Sì, infatti, come vedi nelle definizioni è molto usato, ma secondo me non restituisce appieno il senso: schemo sensibile mi dà più l'idea di uno schrmo che, per esempio, ha dei sensori per la luce e si adatta a quella ambientale... o cose così.


----------



## Yulan

panzona said:


> Ciao Yulan!
> Però scusa, la "lavagna elettronica" non è la stessa cosa (che un touch screen), solo molto più grande?


 
Mi fa piacere che ti piaccia "schermo tattile"!

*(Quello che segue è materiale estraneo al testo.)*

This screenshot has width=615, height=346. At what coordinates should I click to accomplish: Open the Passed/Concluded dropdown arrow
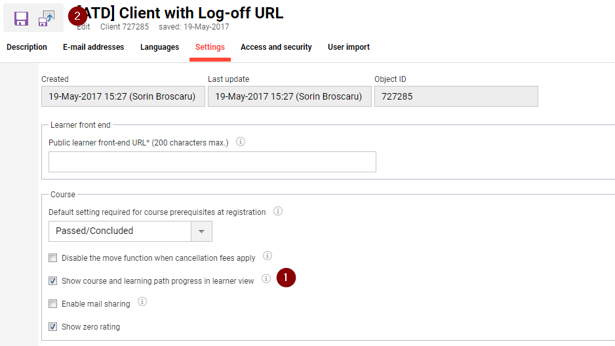(201, 231)
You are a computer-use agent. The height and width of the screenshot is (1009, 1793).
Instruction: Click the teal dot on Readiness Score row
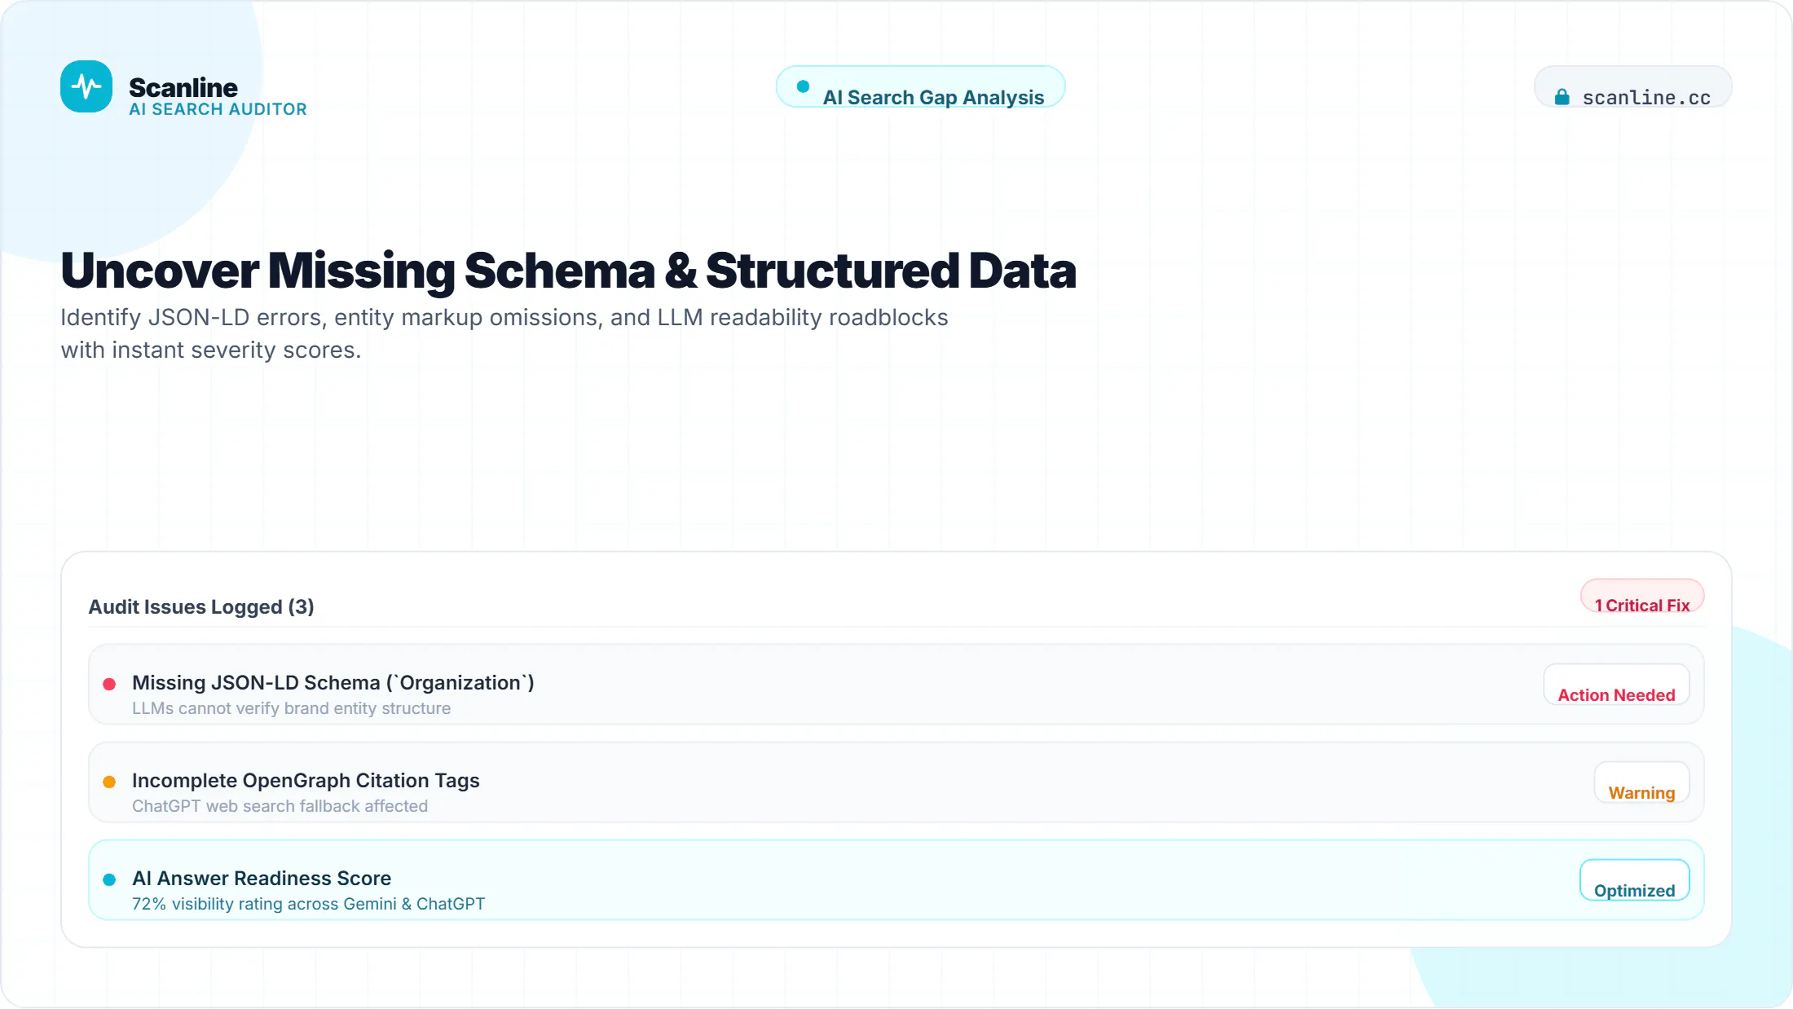tap(109, 879)
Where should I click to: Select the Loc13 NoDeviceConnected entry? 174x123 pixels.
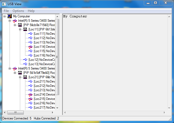[x=44, y=64]
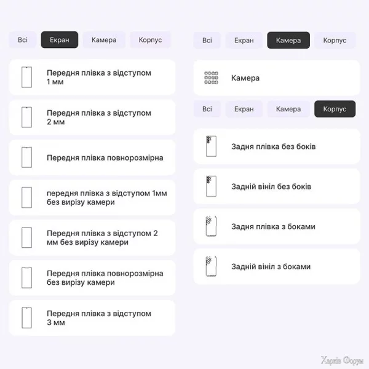This screenshot has height=369, width=369.
Task: Open Камера tab in left panel
Action: pos(104,40)
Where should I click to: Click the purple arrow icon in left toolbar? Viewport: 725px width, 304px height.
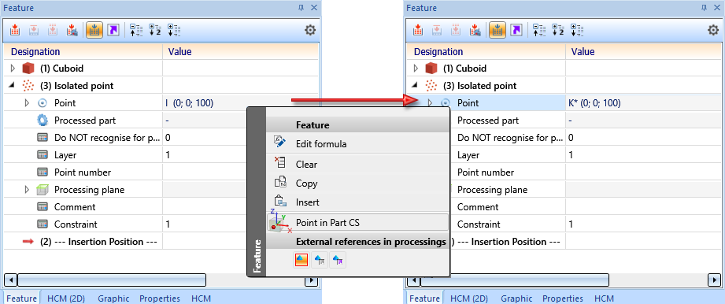click(x=113, y=31)
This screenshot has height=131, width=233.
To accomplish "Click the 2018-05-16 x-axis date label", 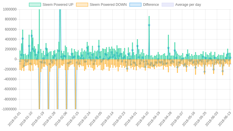I will click(x=188, y=119).
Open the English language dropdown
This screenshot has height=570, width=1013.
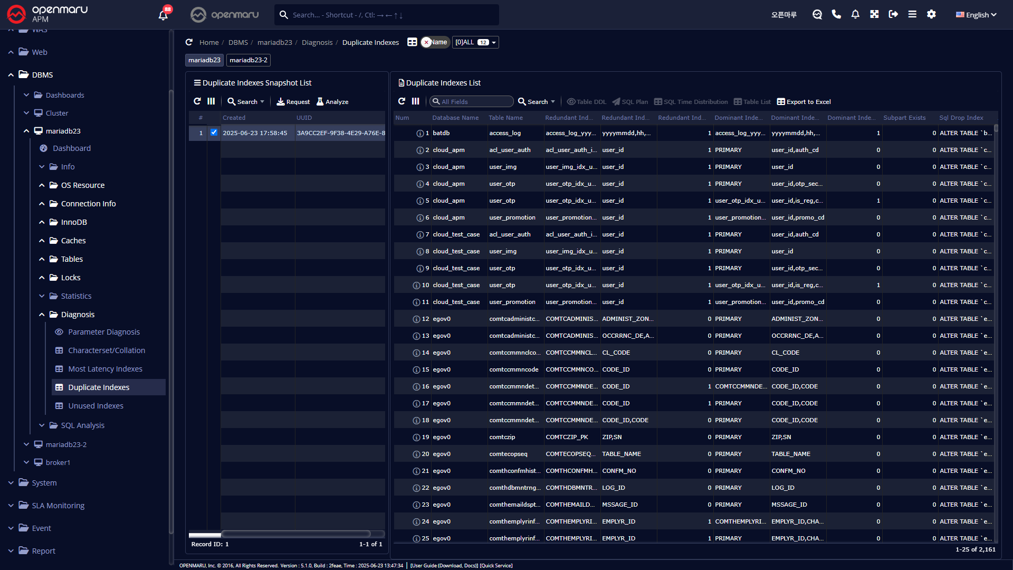tap(976, 15)
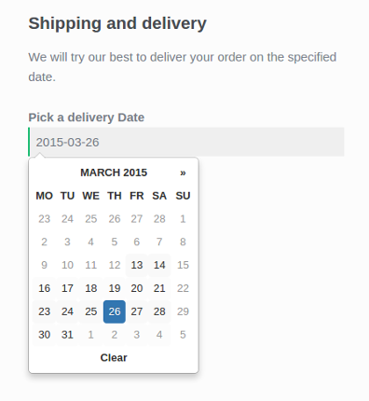This screenshot has height=401, width=369.
Task: Pick March 16 as delivery date
Action: tap(45, 288)
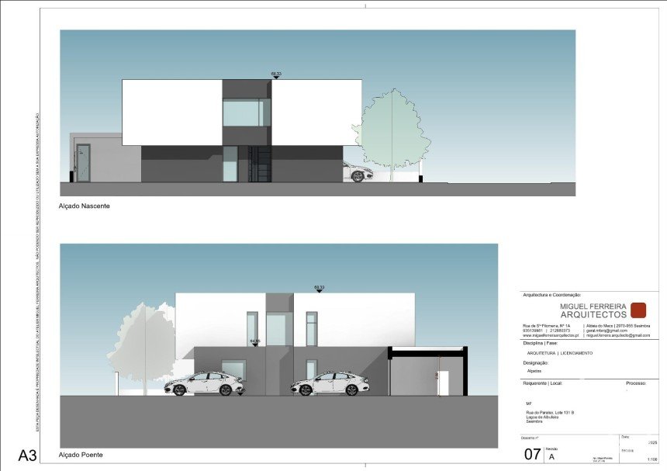Select the sheet number 07
Screen dimensions: 667x471
[x=532, y=455]
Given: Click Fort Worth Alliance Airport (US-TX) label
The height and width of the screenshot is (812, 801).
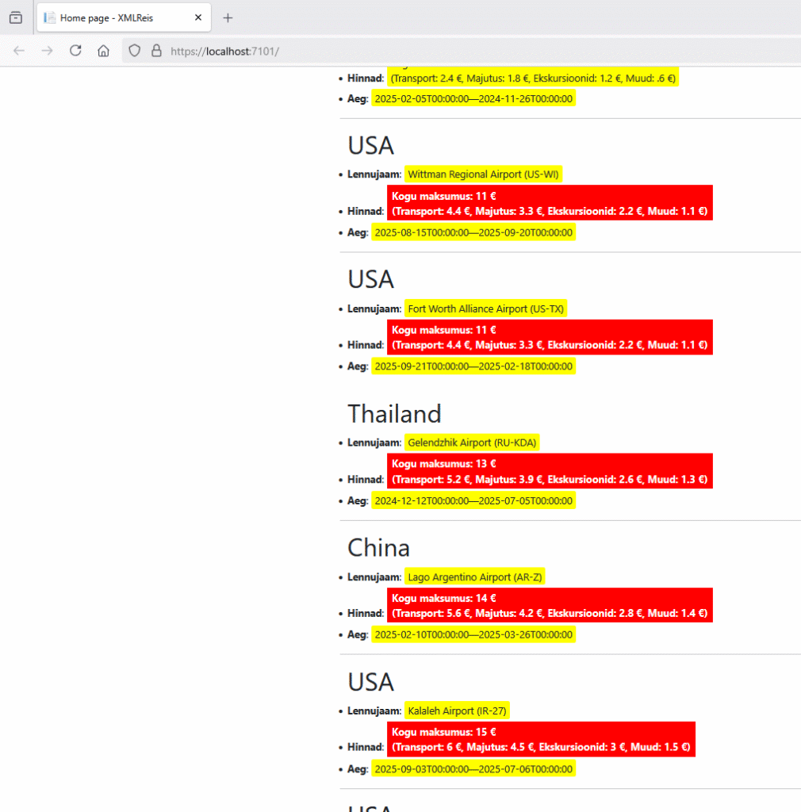Looking at the screenshot, I should (487, 308).
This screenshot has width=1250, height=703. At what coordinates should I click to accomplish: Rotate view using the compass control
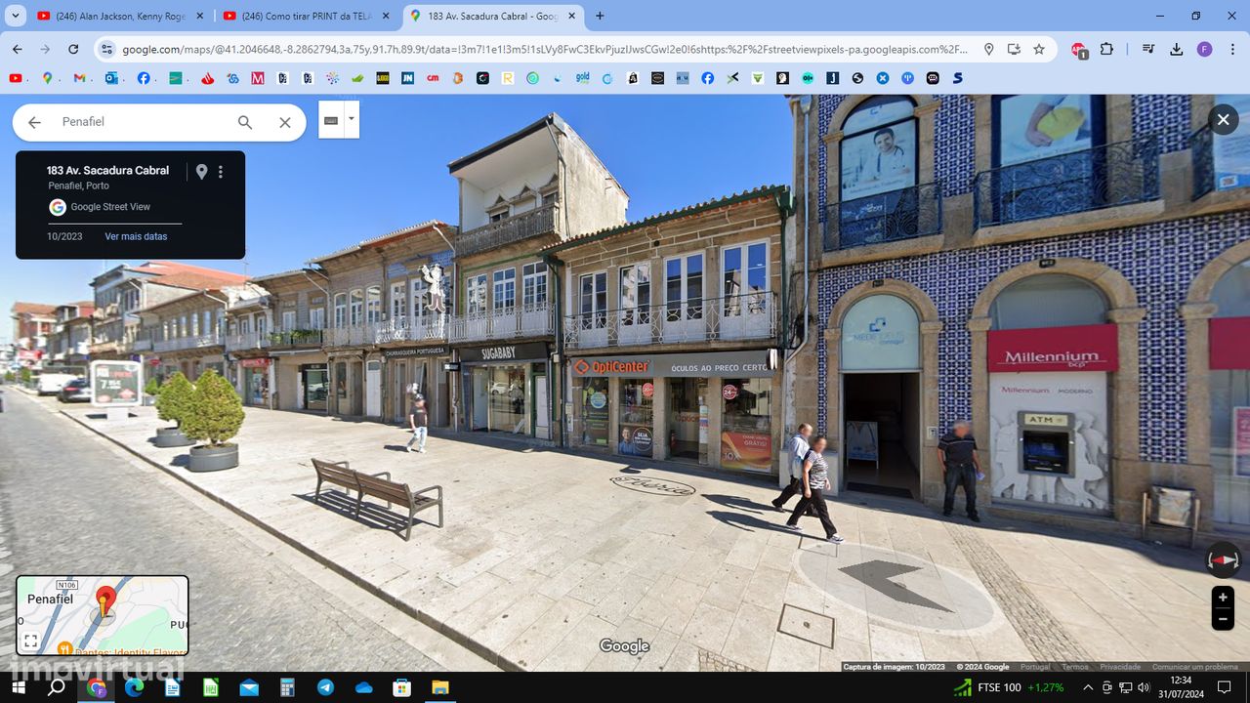1223,559
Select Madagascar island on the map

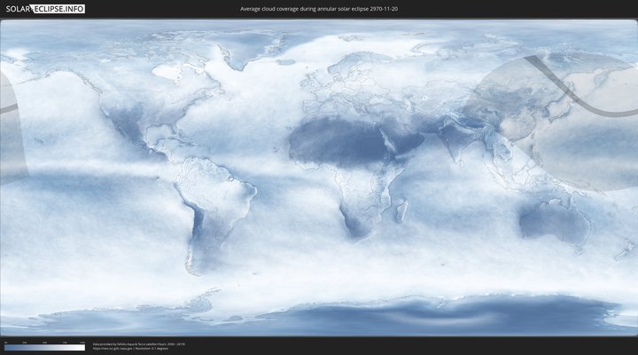[x=402, y=209]
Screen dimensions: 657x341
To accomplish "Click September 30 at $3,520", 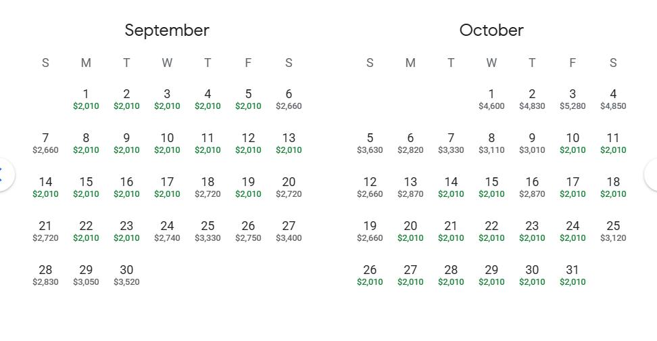I will 126,275.
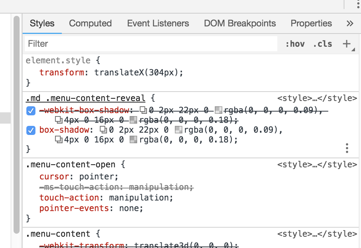The width and height of the screenshot is (361, 248).
Task: Disable the -webkit-box-shadow checkbox
Action: coord(31,110)
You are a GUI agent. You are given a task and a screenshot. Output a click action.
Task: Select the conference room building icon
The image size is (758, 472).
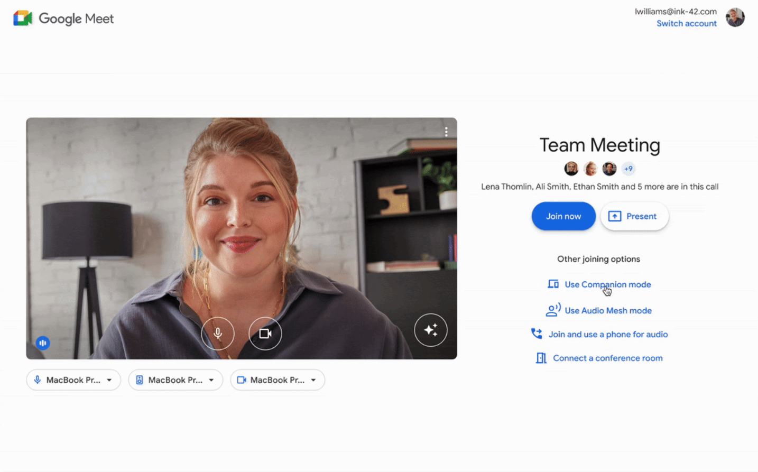(x=541, y=358)
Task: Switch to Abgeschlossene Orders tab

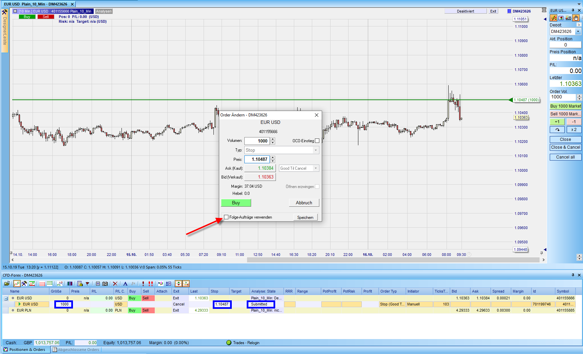Action: (76, 350)
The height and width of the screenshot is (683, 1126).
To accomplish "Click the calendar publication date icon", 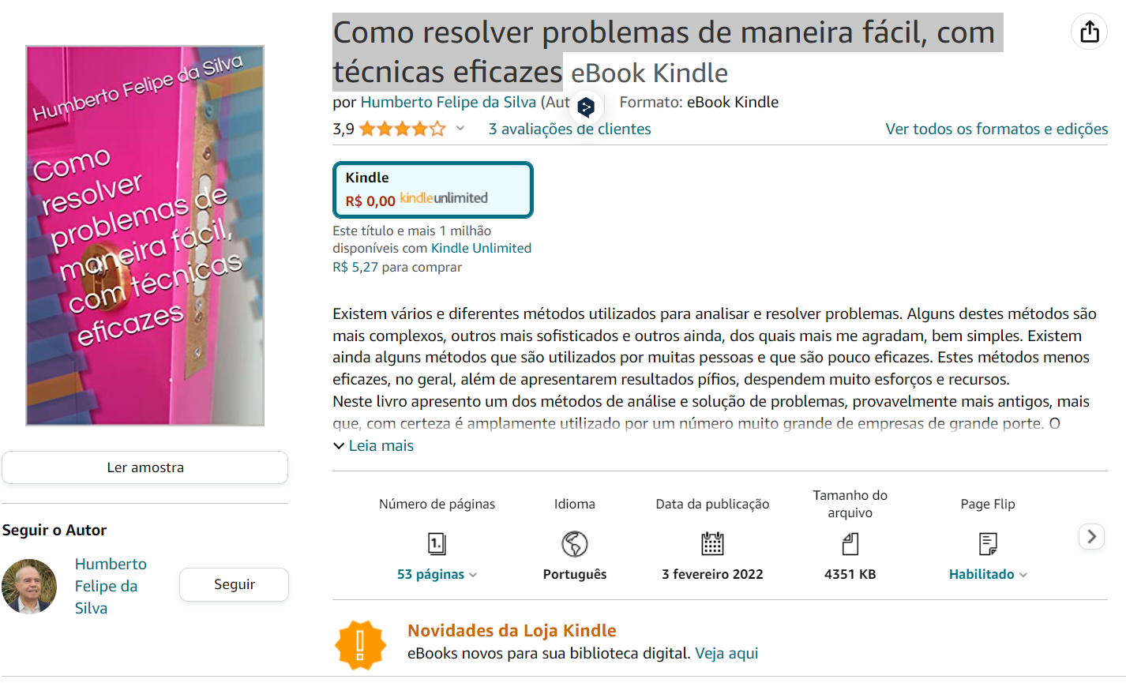I will tap(712, 543).
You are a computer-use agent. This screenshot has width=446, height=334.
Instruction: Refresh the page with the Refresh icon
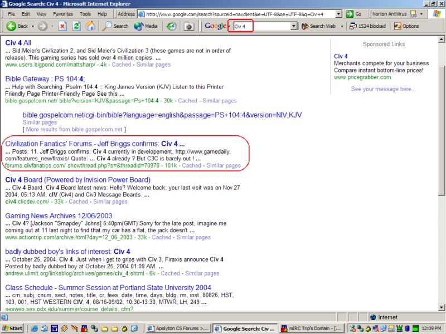76,26
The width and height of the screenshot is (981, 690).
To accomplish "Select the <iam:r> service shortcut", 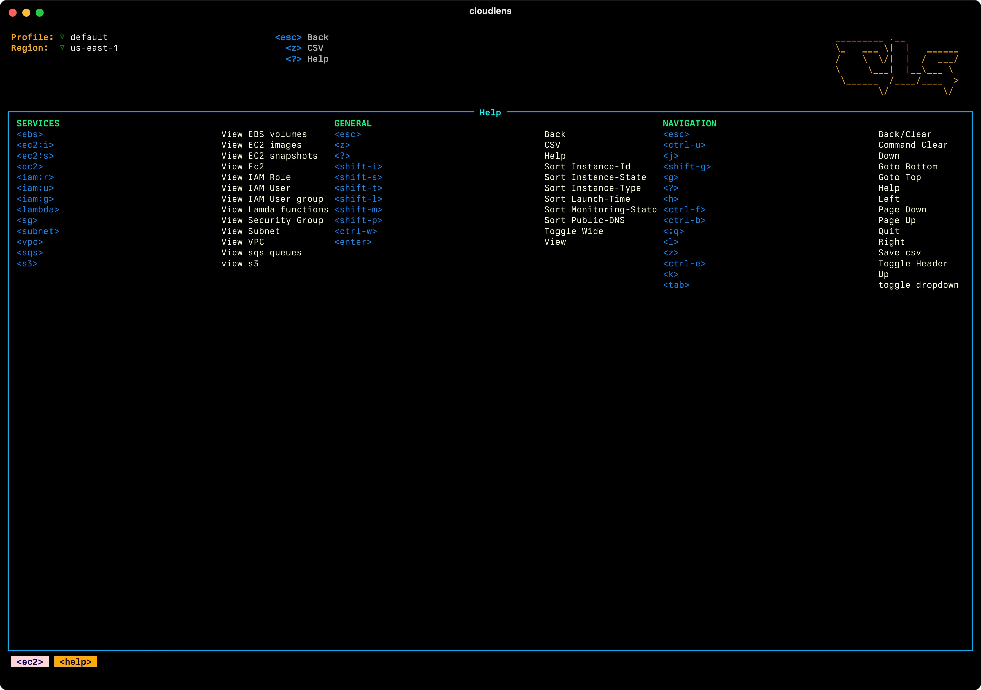I will pos(35,177).
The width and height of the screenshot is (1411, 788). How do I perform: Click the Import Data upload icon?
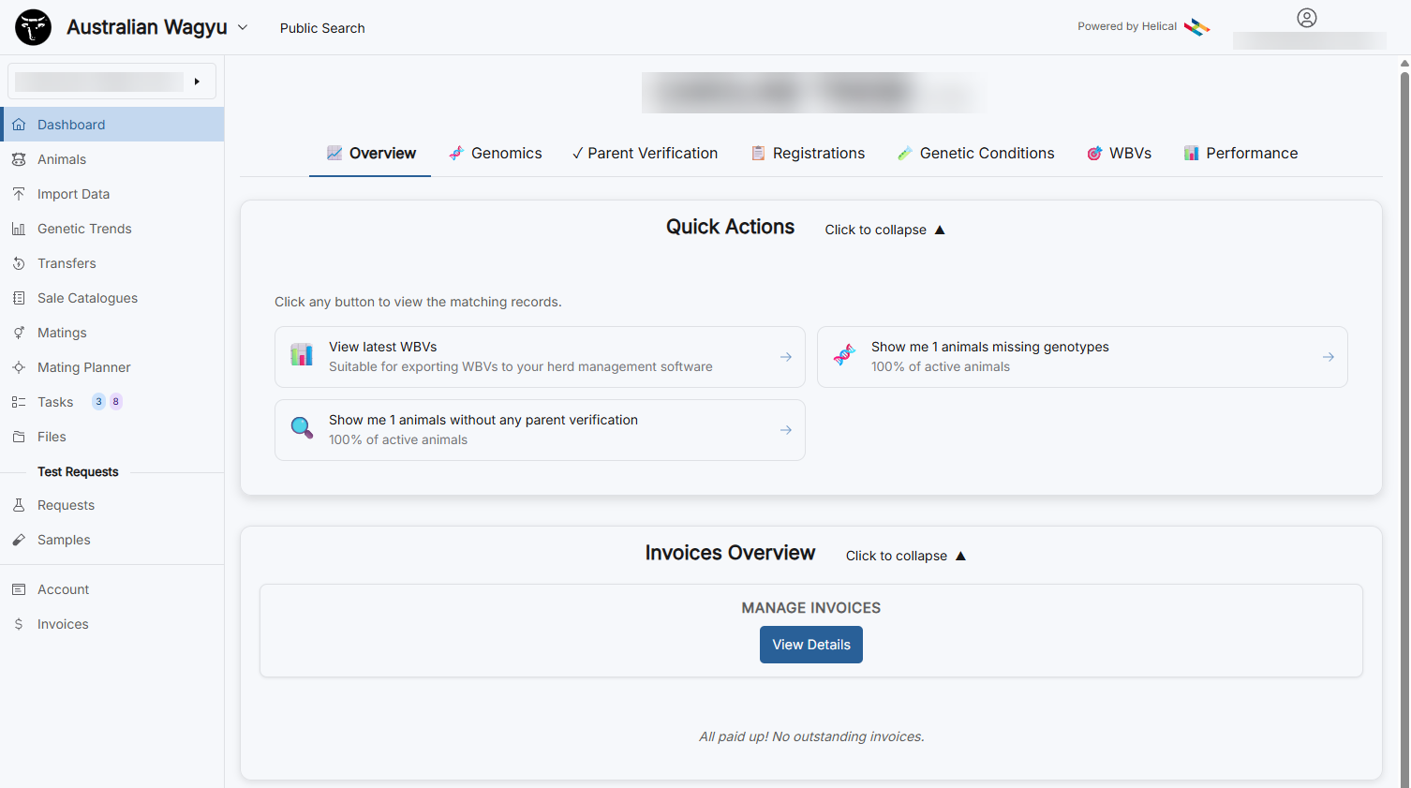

Certamente! La lavagna elettronica non è altro che un grande touch screen ... la mia sensazione su "interattivo" è "deviata" dal fatto che i ragazzini (che aiuto a fare i compiti) chiamano "schermo interattivo" la loro e-board ...    

Buona giornata


----------



## london calling

panzona said:


> Sì, infatti, come vedi nelle definizioni è molto usato, ma secondo me non restituisce appieno il senso: schemo sensibile mi dà più l'idea di uno schrmo che, per esempio, ha dei sensori per la luce e si adatta a quella ambientale... o cose così.


Il mio smartphone infatti è dotato anche di sensori di luce ambientale e di prossimità....Non so se è il caso anche dei tablet, però.


----------



## Blackman

panzona said:


> Schermo tattile mi piace!


 
Anche a me, ma sembra solo voler dire _tangibile_, che si può toccare. In questo senso sono tutti tattili.

*tàttile* agg. [der. di _tatto_; cfr. il lat. _tact__ĭ__lis_ «tangibile»]. – Del tatto, che riguarda il senso del tatto: _sensazioni t._; _sensibilità t._; _agnosia t._ (v. agnosia); _punti t._, i punti dell’epidermide che hanno sensibilità al tatto. _Valori t._, espressione coniata dallo storico e critico d’arte B. Berenson (1865-1959) per indicare gli elementi che nell’opera d’arte creano un effetto plastico e volumetrico tale da stabilire tra l’opera e chi guarda un rapporto di natura fisica ed emozionale, basato su un piacere simile a quello derivante dall’esperienza del tatto.


----------



## Yulan

Ciao Blackman 

Capisco cosa vuoi dire, ma "tattile" nella tecnologia di controllo dei dispositivi elettronici, indica proprio la caratteristica "al tocco": basta un tocco per controllare dati in entrata e in uscita.

Wikipedia sembra essere d'accordo : 

*Touch screen*

Uno *schermo tattile*[1], o _*touch screen*_, è un particolare dispositivo frutto dell'unione di uno schermo ed un digitalizzatore, che permette all'utente di interagire con una interfaccia grafica mediante le dita o particolari oggetti. Uno schermo tattile è allo stesso tempo un dispositivo di output e di input.


----------



## Blackman

Ciao Yulan 

Dimenticando per un momento l'affidabilità linguistica di Wiki ( con la quale mi sono scontrato proprio ieri nel thread _inappropriato_ ), non dubito dell'uso che se ne fa e anche io lo intenderei in quel senso. Mi domando però se Panzona è alla ricerca di un termine che abbia un certo appeal ( nel qual caso tattile sarebbe perfetto ), che sia originale o che sia preciso.


----------



## Paulfromitaly

Touch screen non si traduce neanche più, a maggior ragione visto che tutte le pseudo traduzioni che circolano fanno anche un po' ridere.


----------



## Yulan

Ciao Paul ! 

Vuoi dire che non lo traduciamo noi italiani ... che amiamo appropriarci dei termini inglesi per evitare la fatica di ampliare il nostro vocabolario  ... francesi e spagnoli non usano "touch screen", ma "schermo _tattile_".

Ciao  


@ Blackman: capisco ... però i tuoi dubbi su "inappropriato" sono ormai fugati, o forse no?


----------



## Blackman

Yulan said:


> @ Blackman: capisco ... però i tuoi dubbi su "inappropriato" sono ormai fugati, o forse no?


 
Fugati. Tra un po' lo si potrà trovare solo su Wiki.


----------



## Yulan

Blackman said:


> Fugati. Tra un po' lo si potrà trovare solo su Wiki.


 
... ma senza etimologia!!! Cave wiki ... quando non precisa l'etimologia!


----------